Let stratified $\sf Z$ have all axioms of $\sf Z$-$\sf Reg.$ with Infinity stipulated by existence of $\omega$, and with Separation restricted to use only stratified formulas, where those are defined after Quine's New Foundations. AC is not assumed.

Define: $y = \mathcal P^{-1}(x) \iff x= \mathcal P(y)$

Define: $x= \bigcap_{s \in S} s \iff x=\{y \mid S \neq \varnothing \land \forall s \in S (y \in s)\}$

Now, lets try coin what we mean by rank or stage of the inverted iterative hierarchy, which we'd label as inverted rank.

$X$ is an inverted rank, if and only if, there is an ordinal $\alpha$ and there is a bijective function $f$ whose domain is $\alpha$ that sends $0$ to $X$ and that sends each $\beta+1 \in \alpha$ to $ \mathcal P^{-1}(f(\beta))$, and sends each limit $\lambda \in \alpha$ to $ \bigcap_{\kappa < \lambda} f(\kappa)$.
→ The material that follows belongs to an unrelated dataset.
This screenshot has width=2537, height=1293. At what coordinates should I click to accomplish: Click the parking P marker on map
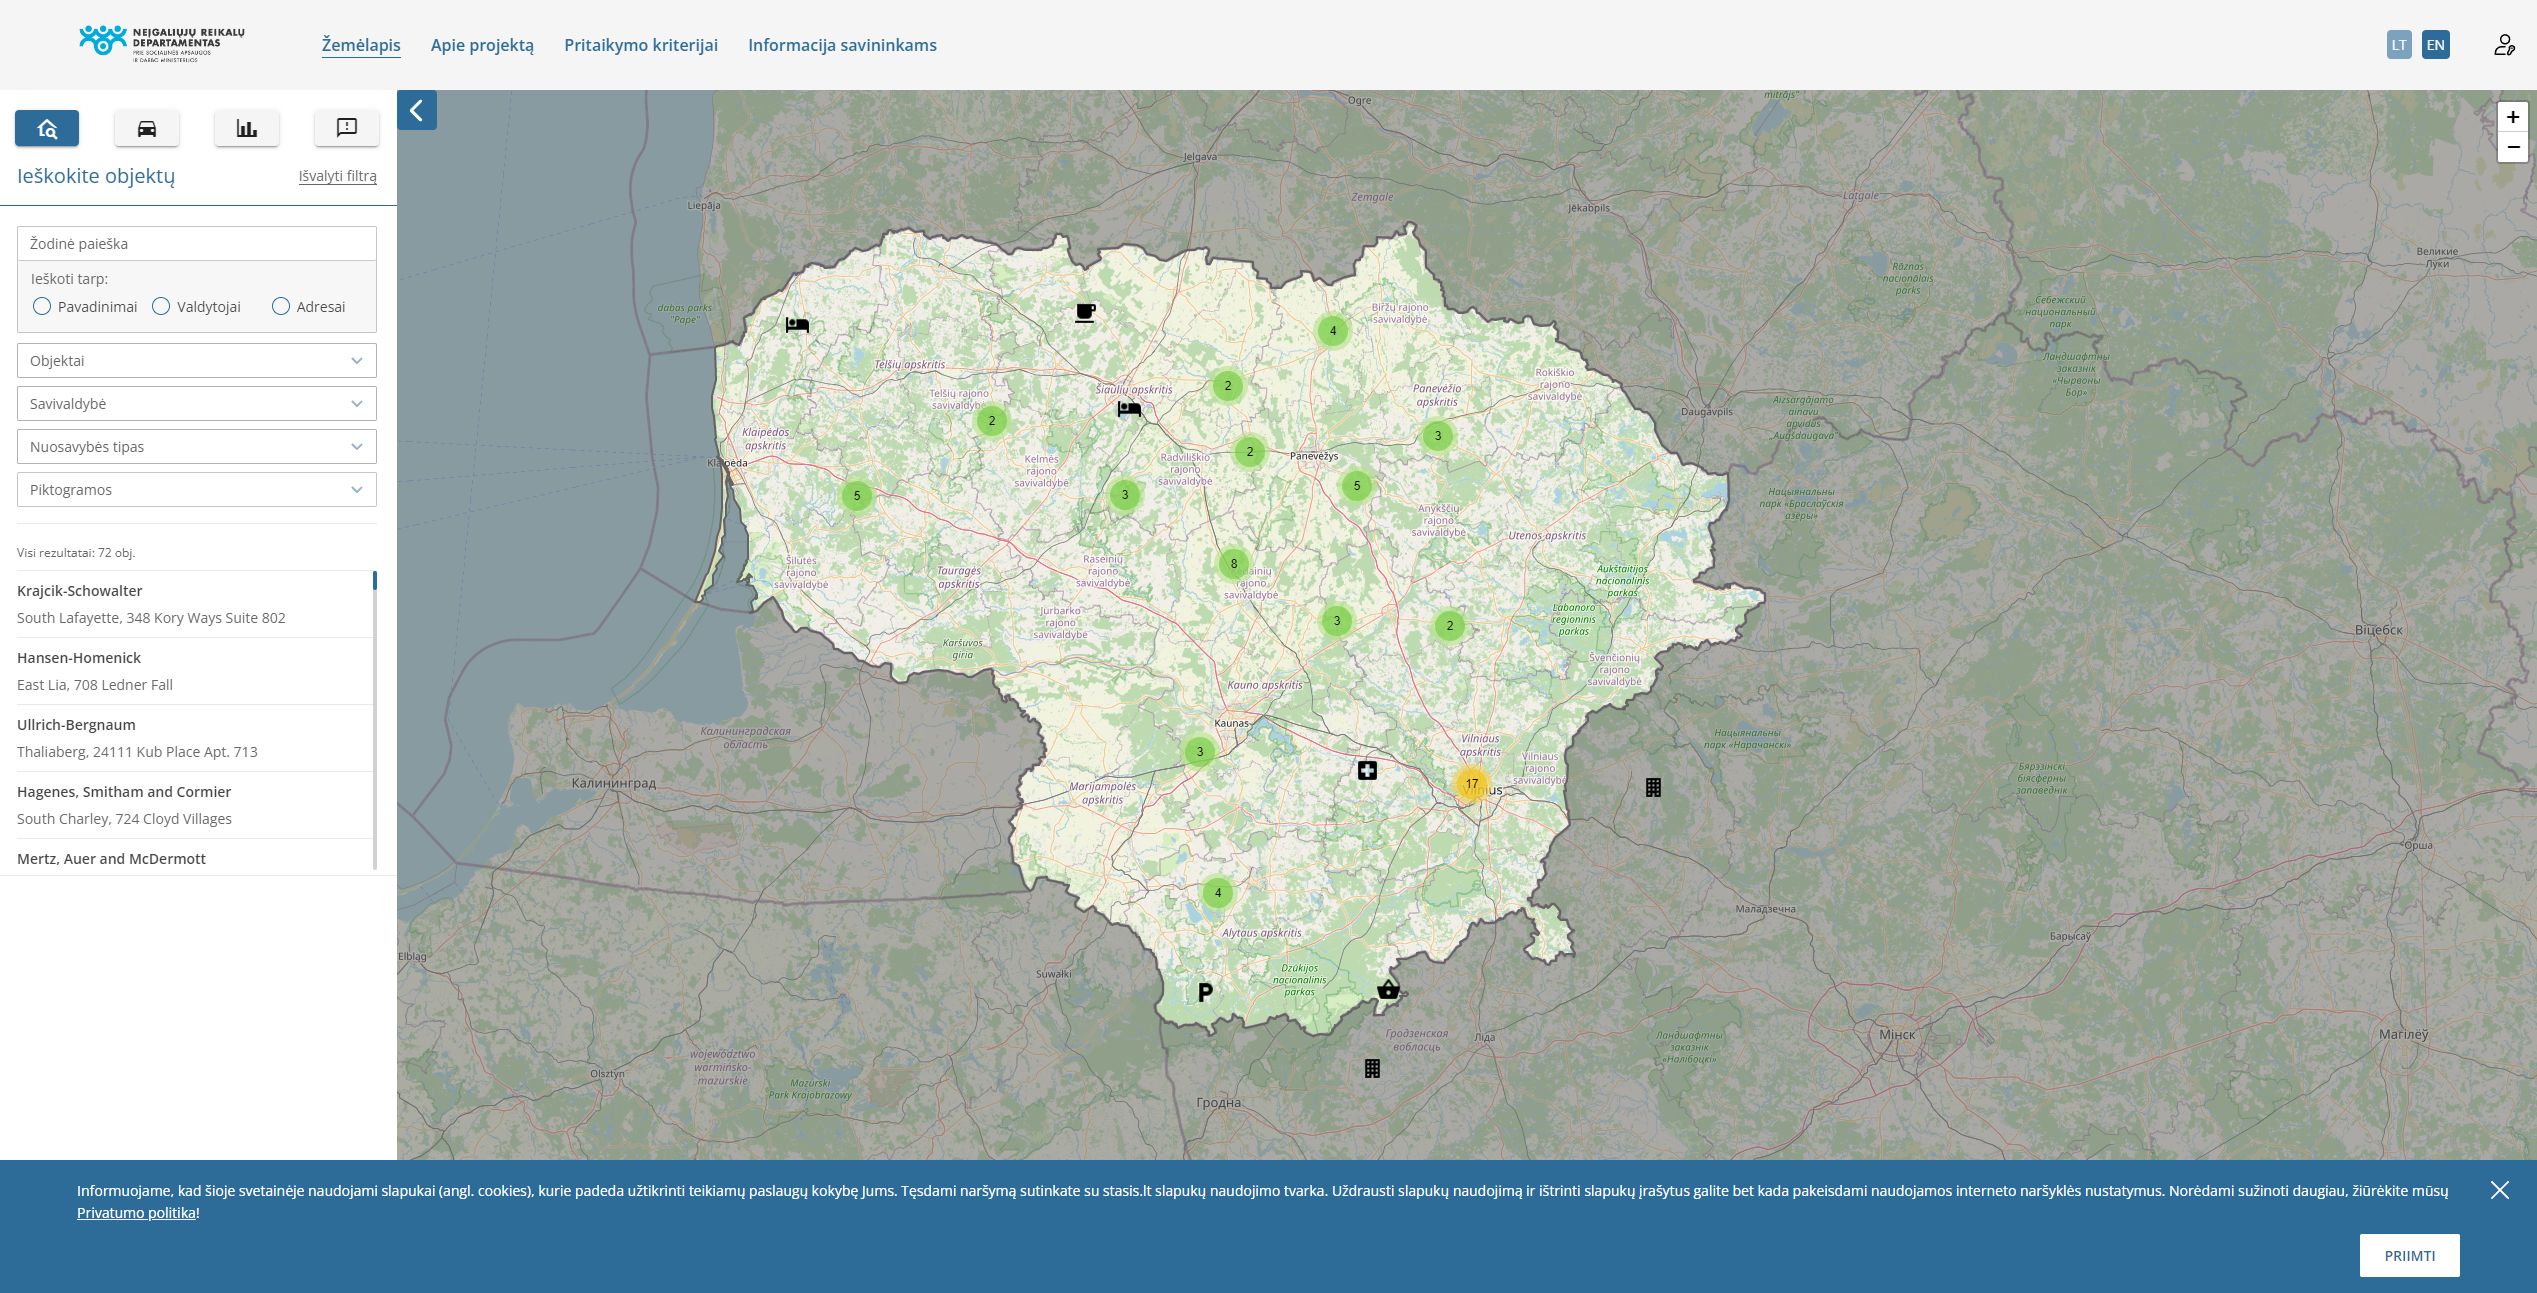[1205, 992]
We phrase that as: $X$ is an inverted rank of degree $\alpha$.

For brevity "inverted rank" shall be denoted "i.rank".

Axiom I: $X \text { is an i.rank } \land Y \text{ is an i.rank} \to X \subseteq Y \lor Y \subseteq X$

Axiom II: $\forall x \exists Y: Y \text{ is an i.rank } \land x \in Y$

Axiom III: $\alpha \text { is an ordinal } \to \exists X: X \text{ is an i.rank of degree } \alpha$

Axiom VI: $\forall A \exists x \forall y \, (y \in x \leftrightarrow y \in A \land y \text { is an i.rank } \}$

Now, can this theory be consistent? I suspect the last axiom might cause problems, but even if so, can the theory without it be consistent? I mean this theory goes against the norms of the known cumulative hierarchy, where no descending power sequence like that is possible. So, does it stand a chance of being consistent whether with or without the last axiom.

If the above is consistent can we have an external automorphism from an inverted rank to its predecessor inverted rank?